[Source data]
___

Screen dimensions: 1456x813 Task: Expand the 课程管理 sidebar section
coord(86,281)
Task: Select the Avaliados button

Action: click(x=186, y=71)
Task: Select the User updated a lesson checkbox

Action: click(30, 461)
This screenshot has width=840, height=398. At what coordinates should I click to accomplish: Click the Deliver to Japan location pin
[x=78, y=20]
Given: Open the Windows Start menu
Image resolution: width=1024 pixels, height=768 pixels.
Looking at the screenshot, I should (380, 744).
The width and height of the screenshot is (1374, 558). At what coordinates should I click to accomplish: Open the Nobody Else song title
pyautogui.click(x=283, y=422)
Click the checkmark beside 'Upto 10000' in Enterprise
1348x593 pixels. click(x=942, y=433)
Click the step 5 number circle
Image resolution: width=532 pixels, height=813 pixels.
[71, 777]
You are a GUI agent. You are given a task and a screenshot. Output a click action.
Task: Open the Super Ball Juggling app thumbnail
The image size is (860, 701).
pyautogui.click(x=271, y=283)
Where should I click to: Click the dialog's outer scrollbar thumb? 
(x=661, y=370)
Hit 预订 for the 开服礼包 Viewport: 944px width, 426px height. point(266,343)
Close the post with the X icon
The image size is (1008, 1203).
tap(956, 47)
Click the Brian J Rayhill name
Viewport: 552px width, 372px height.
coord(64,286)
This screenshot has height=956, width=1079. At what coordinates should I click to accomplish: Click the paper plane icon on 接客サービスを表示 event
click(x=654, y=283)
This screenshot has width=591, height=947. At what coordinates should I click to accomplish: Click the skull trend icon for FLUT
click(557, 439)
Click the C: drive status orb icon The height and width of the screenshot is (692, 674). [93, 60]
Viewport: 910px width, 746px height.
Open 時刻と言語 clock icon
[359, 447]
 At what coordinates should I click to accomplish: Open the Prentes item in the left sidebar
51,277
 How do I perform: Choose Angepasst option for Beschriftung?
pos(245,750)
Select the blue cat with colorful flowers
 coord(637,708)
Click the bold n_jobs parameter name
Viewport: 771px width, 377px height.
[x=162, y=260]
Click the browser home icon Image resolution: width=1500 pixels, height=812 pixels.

___

*INSTRUCTIONS TO FOLLOW*.
Every line in the data that holds the string "name" should be returned.

*ANSWER BOX*.
Click the Brian J Rayhill name
Click the bold n_jobs parameter name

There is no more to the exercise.